Exercise instructions:
In the listing below, a line holding "Screen dimensions: 934x759" and a line holding "Instruction: Open booking" mark the range. Retype both exactly, with all lines between them.
[Material for this exercise Boundary: Start]
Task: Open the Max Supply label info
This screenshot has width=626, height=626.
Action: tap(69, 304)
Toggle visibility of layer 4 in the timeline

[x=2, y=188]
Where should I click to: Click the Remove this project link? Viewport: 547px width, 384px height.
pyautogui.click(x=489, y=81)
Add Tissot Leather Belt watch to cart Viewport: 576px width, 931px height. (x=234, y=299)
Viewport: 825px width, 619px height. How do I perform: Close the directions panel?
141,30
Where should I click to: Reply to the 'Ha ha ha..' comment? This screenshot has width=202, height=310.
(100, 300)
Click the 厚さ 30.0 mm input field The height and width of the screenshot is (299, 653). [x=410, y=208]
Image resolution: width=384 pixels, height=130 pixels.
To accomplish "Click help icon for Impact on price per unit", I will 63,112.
[Material for this exercise Boundary: End]
[Material for this exercise Boundary: Start]
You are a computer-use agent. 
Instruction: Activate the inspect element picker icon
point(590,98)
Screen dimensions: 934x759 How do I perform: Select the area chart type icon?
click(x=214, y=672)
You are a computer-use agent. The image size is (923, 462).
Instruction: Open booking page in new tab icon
[Material for this exercise Boundary: End]
Result for this exercise:
Screen dimensions: 934x759 How do I perform: Select the area chart type icon?
click(x=214, y=672)
You are a computer-use agent. The image size is (923, 462).
Instruction: Open booking page in new tab icon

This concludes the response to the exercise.